The Weather Machine Photo: Supplied \Penguin Random House New Zealand

The D Day invasions in World War II are an example of good weather forecasting changing history, Blum says.

“The team of meteorologist, charged with figuring out what the weather was going to do across the English Channel, convinced Eisenhower to push the invasion back by a day, they saw storms coming but they saw a break in the storms on the morning of June 6 1944.

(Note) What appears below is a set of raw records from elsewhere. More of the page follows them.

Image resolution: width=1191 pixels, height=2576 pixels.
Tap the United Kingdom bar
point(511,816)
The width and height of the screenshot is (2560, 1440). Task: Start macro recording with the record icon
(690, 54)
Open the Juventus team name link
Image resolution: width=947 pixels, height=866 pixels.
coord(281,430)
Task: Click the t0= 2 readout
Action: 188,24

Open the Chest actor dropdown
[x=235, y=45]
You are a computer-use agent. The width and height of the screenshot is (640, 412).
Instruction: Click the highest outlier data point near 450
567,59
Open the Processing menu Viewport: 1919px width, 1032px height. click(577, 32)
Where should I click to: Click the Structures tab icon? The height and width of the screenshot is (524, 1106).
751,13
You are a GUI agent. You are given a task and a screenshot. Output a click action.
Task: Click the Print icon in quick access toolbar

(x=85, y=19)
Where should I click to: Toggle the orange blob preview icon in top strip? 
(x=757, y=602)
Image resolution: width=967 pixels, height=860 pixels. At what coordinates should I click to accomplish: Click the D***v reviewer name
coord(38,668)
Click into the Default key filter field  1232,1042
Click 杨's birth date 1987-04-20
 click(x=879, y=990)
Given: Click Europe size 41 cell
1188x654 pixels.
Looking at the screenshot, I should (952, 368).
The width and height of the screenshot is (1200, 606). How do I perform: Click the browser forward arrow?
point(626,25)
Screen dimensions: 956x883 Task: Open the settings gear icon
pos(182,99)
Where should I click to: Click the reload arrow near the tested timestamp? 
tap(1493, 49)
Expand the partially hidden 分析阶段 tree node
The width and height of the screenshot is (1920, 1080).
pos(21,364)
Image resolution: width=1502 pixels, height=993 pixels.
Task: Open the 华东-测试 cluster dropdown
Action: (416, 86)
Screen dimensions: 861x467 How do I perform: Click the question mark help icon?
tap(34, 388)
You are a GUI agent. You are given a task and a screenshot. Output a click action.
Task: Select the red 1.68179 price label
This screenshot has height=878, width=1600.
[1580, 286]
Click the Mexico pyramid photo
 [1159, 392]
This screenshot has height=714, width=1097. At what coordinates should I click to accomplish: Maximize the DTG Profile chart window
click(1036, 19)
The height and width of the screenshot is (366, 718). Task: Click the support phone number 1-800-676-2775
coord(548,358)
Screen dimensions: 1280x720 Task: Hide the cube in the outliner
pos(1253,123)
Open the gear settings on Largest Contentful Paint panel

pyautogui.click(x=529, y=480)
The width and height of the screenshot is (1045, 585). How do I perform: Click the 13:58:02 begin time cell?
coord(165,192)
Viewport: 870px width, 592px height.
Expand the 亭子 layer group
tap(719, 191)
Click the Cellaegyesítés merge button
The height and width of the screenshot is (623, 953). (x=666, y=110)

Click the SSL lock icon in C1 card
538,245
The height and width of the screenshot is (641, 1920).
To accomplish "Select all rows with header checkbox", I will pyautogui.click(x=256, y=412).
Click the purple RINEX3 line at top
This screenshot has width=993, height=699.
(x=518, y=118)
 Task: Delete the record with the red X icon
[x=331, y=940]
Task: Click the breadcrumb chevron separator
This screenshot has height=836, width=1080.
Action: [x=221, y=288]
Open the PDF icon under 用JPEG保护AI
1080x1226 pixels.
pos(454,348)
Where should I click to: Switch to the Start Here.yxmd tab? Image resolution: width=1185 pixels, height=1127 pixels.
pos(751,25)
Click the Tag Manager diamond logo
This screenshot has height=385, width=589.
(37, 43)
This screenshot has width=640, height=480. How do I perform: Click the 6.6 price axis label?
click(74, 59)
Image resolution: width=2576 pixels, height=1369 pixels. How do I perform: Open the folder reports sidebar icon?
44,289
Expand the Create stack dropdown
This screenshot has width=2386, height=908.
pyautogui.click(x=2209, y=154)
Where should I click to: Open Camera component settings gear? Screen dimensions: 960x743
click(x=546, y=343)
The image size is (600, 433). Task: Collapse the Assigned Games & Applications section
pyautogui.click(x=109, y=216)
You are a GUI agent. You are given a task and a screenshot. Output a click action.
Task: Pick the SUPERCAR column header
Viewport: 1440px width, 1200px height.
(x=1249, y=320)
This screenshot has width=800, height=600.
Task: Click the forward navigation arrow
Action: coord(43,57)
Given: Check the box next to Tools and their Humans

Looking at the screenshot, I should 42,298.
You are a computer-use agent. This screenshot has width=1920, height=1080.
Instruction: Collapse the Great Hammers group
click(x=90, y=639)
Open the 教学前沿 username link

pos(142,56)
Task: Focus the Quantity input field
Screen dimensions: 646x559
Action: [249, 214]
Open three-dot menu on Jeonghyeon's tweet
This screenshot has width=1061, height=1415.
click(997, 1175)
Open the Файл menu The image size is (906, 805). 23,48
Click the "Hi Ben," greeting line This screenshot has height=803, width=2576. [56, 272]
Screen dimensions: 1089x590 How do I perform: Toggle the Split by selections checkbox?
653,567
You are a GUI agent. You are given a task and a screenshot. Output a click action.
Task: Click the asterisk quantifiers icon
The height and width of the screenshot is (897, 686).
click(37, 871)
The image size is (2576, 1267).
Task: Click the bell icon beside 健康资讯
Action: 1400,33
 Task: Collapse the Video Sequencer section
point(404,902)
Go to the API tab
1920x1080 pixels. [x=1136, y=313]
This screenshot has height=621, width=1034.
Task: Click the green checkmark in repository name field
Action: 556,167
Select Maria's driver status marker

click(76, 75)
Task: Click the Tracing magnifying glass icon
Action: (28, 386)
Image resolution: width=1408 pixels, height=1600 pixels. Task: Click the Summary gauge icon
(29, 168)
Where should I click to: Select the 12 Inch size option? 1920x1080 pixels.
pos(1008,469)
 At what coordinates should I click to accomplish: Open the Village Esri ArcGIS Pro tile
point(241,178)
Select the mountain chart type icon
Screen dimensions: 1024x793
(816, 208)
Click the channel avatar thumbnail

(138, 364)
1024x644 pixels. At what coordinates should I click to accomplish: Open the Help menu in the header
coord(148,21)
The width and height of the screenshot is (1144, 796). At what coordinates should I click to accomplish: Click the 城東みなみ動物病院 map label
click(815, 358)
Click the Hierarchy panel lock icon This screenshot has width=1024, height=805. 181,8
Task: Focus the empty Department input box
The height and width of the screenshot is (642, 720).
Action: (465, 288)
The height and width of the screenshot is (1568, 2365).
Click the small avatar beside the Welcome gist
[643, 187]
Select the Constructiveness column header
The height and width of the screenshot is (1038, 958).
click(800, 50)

“The forecast is one thing but the ability to make a decision from it is another. It wasn’t just that it was a good forecast, which is was, but it was a forecast explained and presented with enough confidence that history could be changed.”

The Allies had better observations than the Nazis because the weather stations, in the places where the weather was coming from, were held by the Allies, he says.

“In contrast, there was an amazing Nazi effort to collect observations from that part of the world, including this crazy story of the only Nazi… on North American soil, in Canada, where they tried to install essentially a robot weather station, a remotely operated weather station in 1943.”

The Nazi crew painted ‘Canadian meteor service’ on the side of the batteries hoping that it would keep it hidden, which paid off, but the station only worked for a few weeks.